Stored records
• • • •
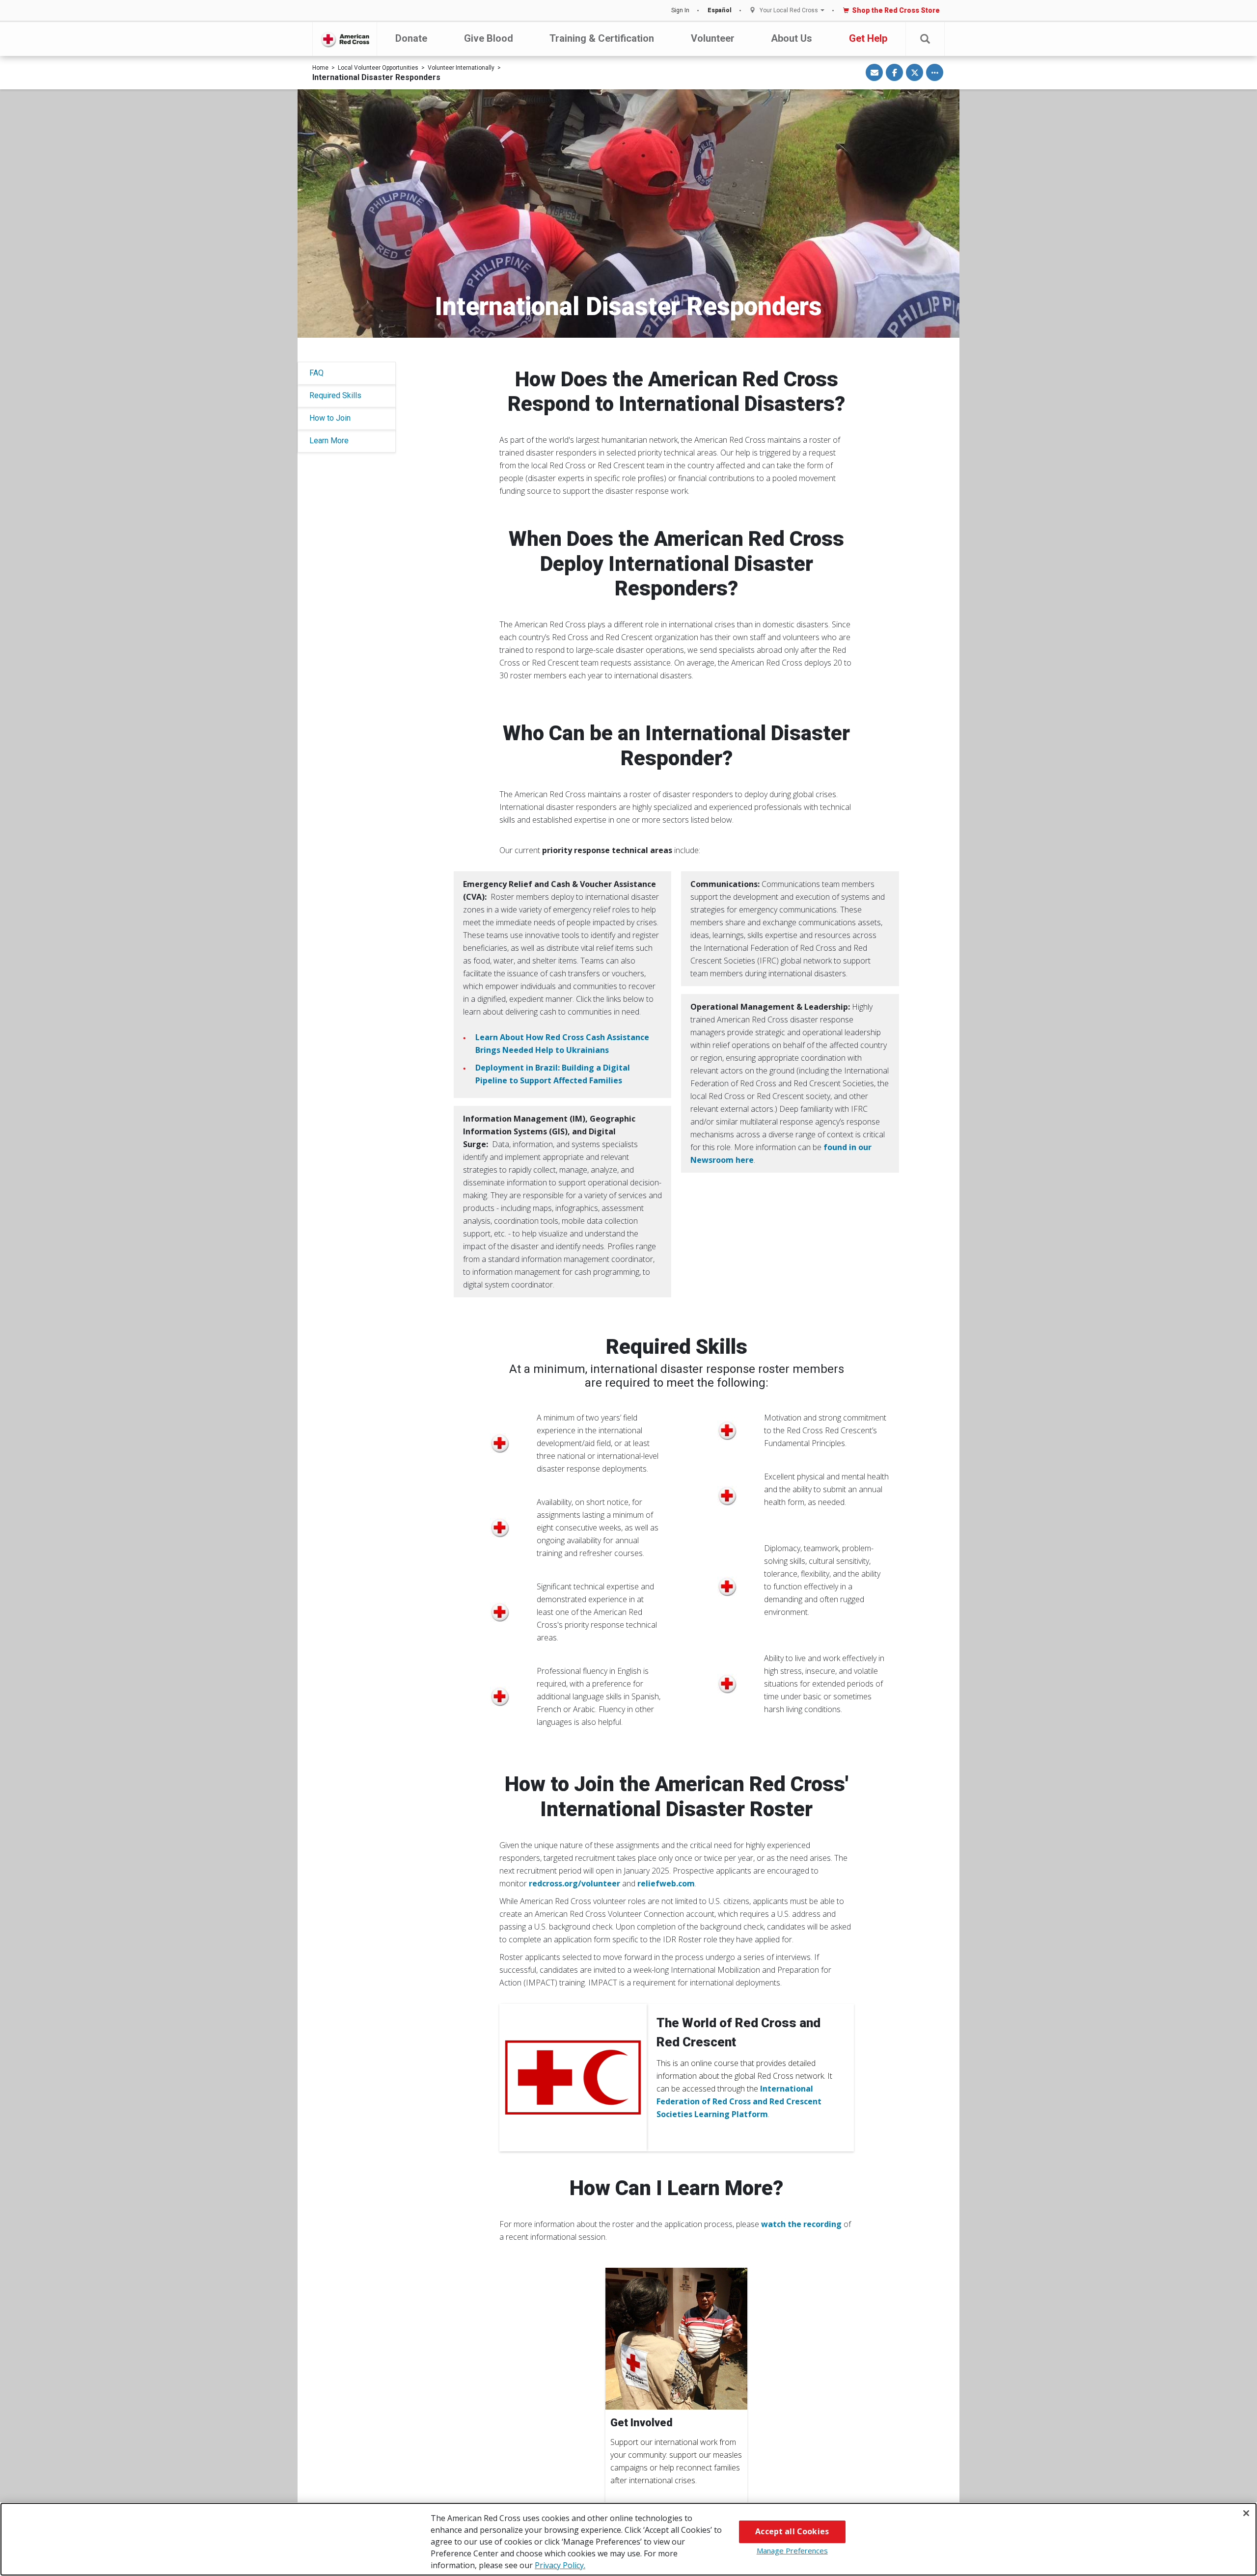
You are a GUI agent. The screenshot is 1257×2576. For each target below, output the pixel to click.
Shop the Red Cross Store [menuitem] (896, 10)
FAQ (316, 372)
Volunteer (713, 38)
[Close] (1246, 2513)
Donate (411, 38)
• • • •
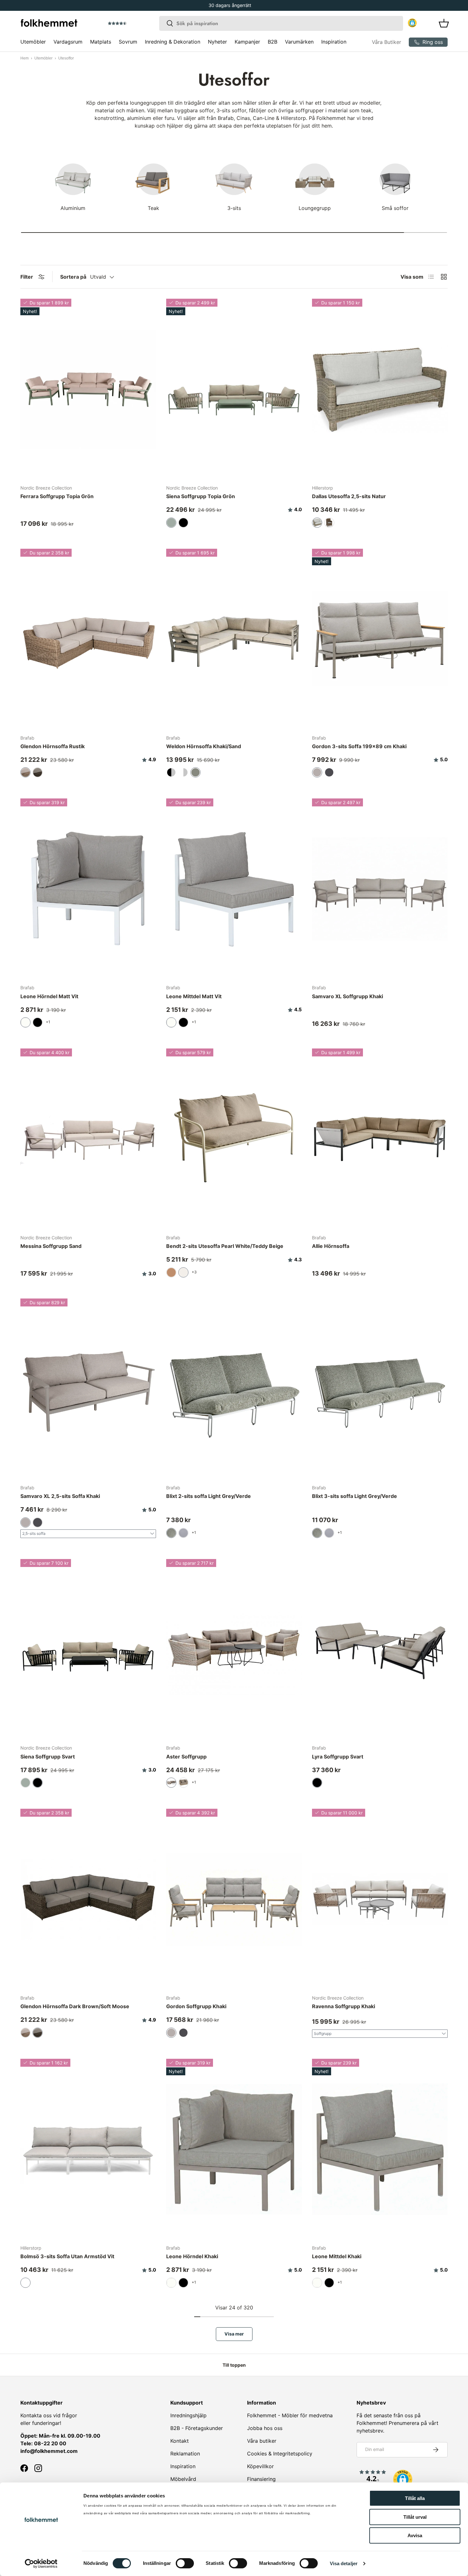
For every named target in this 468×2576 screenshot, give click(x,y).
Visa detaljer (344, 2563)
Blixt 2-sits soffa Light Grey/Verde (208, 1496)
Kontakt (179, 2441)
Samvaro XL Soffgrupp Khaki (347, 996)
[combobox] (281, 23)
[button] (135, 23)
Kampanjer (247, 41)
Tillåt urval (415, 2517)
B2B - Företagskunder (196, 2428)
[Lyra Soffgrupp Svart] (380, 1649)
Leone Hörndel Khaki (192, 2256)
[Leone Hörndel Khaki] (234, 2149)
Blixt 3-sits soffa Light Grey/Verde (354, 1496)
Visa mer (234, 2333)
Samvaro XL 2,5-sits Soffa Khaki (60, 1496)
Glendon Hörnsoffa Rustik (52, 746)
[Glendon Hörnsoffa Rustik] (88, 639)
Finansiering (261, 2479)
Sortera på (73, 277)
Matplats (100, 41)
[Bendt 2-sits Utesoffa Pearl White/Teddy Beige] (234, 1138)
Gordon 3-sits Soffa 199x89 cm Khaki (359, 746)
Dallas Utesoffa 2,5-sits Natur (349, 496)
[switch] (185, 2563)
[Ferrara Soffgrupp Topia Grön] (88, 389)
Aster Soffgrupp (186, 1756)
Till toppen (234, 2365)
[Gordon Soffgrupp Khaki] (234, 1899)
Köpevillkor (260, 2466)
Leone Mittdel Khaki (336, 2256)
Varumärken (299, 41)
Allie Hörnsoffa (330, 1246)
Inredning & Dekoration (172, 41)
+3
• • • •
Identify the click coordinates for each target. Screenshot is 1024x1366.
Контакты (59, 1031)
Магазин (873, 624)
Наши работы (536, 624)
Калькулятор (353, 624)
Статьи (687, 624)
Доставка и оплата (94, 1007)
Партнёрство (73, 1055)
• • • •
* _Exercise_: Those lines of the records that contain the string "Light" should be identified and copied.

* _Solution for this exercise_:
Blixt 2-sits soffa Light Grey/Verde (208, 1496)
Blixt 3-sits soffa Light Grey/Verde (354, 1496)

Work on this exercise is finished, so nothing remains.